NITIN SETHI, The Hindu

The Shah Commission report on illegal mining in Odisha has been placed before a Committee of Secretaries (CoS) to finalise an action taken report (ATR) in order to submit the two together before Parliament. This was decided on Thursday at the Union Cabinet meeting.

“The report of the Shah Commission, appointed under the Commissions of Inquiry Act, must be placed before Parliament together with an ATR. The ATR will be drafted by the CoS and then the Cabinet will take a final view on that,” said Finance Minister P. Chidambaram to the media after the Cabinet meeting,

Parts of the scathing report; indicting both the Central and the State government for systematic illegal mining worth thousands of crores in Odisha, which went unchecked for years was leaked by The Hindu.

The report has been sitting with the government for more than six months but they have dithered from either tabling it in Parliament or even finalising the ATR.

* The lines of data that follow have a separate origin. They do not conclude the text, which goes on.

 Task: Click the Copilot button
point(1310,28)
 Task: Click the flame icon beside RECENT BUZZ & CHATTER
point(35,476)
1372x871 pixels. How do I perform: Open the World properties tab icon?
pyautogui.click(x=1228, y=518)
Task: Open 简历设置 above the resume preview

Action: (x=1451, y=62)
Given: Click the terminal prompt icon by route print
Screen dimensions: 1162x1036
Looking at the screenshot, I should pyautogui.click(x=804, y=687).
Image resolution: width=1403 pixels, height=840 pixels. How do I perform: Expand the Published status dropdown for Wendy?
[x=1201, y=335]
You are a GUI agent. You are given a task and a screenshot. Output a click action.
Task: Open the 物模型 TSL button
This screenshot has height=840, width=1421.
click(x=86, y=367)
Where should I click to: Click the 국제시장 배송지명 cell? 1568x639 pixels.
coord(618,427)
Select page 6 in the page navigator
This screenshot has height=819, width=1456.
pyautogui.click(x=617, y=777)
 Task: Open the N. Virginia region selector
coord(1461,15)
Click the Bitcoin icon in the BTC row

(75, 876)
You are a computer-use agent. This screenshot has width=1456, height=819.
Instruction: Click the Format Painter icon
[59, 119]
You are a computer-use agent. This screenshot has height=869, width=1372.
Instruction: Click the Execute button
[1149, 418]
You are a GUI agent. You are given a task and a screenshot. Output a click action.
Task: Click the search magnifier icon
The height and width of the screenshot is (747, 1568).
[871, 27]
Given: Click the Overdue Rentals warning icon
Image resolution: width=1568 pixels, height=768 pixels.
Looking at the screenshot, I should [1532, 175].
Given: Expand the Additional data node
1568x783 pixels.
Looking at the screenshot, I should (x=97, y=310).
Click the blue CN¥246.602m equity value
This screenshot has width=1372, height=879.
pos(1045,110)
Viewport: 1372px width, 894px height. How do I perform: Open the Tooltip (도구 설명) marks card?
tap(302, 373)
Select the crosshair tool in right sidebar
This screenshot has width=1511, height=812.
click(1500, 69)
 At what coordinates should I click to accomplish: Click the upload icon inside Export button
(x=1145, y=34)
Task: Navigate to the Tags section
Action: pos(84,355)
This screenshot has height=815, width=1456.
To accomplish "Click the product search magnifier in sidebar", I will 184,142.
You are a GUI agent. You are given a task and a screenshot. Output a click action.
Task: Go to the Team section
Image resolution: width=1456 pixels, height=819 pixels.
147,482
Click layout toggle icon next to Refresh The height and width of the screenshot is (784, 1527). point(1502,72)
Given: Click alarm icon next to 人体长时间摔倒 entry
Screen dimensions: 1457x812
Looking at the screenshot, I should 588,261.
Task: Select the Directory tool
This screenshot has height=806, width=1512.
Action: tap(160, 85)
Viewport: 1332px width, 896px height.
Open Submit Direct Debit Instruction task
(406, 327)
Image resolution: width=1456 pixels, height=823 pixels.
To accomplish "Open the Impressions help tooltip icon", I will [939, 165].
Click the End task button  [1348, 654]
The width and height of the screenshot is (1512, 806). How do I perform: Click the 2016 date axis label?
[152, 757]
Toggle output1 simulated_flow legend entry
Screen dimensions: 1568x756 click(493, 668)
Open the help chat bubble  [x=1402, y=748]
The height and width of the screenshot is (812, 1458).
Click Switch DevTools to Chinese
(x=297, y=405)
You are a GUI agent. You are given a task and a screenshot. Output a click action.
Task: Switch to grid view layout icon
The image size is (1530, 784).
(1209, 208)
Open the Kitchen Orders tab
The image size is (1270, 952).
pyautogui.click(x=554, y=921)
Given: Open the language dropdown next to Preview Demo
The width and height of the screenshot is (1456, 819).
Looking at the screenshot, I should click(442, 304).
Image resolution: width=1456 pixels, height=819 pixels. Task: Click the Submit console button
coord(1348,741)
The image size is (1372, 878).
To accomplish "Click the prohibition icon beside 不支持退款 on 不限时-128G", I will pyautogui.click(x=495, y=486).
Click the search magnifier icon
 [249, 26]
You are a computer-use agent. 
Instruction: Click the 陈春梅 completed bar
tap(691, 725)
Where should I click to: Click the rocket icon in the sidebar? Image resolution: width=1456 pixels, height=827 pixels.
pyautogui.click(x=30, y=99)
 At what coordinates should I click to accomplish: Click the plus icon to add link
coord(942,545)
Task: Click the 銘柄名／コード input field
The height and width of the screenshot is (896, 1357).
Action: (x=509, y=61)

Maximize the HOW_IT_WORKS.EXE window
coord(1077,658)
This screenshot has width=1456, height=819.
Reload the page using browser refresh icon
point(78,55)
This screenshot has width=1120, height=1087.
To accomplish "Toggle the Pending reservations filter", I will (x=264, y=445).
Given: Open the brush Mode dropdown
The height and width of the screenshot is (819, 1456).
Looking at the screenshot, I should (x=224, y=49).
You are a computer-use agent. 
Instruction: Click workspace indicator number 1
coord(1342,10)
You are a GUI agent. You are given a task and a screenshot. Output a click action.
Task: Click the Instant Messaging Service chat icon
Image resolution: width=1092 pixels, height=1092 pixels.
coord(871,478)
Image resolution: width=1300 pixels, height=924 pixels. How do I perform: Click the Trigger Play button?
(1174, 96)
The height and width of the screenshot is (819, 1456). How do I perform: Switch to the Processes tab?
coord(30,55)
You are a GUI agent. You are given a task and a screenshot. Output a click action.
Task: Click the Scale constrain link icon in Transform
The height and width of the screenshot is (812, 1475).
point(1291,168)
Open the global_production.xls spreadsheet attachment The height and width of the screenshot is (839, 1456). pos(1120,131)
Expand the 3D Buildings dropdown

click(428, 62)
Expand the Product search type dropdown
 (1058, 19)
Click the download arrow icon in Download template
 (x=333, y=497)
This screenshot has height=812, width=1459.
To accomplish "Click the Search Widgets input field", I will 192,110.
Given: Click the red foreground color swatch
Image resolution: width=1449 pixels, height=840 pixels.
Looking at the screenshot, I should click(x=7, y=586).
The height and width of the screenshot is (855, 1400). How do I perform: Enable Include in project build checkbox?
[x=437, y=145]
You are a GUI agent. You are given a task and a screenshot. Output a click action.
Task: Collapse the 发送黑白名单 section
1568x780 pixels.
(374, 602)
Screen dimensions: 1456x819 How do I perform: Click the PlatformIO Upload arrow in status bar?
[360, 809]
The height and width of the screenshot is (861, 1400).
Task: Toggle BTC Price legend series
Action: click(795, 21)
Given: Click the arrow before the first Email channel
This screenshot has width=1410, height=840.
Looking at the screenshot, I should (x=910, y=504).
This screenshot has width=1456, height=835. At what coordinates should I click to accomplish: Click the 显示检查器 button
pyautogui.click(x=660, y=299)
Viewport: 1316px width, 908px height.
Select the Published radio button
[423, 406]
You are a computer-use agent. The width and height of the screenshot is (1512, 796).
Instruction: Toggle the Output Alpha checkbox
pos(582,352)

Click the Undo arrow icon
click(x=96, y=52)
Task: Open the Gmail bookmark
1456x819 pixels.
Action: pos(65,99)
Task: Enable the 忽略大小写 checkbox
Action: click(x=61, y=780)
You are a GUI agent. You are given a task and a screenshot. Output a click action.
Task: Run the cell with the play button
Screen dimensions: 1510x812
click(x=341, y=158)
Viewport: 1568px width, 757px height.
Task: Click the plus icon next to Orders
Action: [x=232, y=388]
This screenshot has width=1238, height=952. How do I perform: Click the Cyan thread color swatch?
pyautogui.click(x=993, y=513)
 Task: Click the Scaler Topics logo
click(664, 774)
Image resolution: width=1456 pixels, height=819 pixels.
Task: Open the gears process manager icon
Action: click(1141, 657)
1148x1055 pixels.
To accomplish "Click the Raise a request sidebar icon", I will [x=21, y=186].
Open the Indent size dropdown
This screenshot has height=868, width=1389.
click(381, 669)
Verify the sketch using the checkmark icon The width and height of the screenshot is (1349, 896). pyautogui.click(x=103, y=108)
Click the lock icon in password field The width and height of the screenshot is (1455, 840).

The report had been classified as secret by the government and it was only a case filed before the Supreme Court on the matter that finally stirred the United Progressive Alliance (UPA) to consider it at the Union Cabinet and move it a step closer towards its logical conclusion.

Under the regulations, the Centre is obliged to table the report along with a memorandum of action (taken by the government on the report) in Parliament within six months.

Sources in the government said while the individual Ministries involved — the Mines and Environment Ministries — had prepared draft ATRs, the decision to now move it through a CoS could further stretch the process of finalisation.

Earlier, the Shah Commission reports embarrassed the UPA with the panel indicting the Environment Ministry for gross violation of regulations in the Goa mining cases when the Prime Minister held the Cabinet portfolio.

The government has refused permission to the Shah Commission to finish its work in Jharkhand and Chhattisgarh and denied it another extension.

The five-volume report of the Shah Commission, had noted a collusion of officials from the State and the Central government with the miners that lead to exploitation of loopholes in the mining regulations and flagrant abuse of green laws.

While asking for criminal proceedings against the officials and the mining companies that violated laws, the panel has also asked for recovery of costs of the illegally mined ore at market or export prices.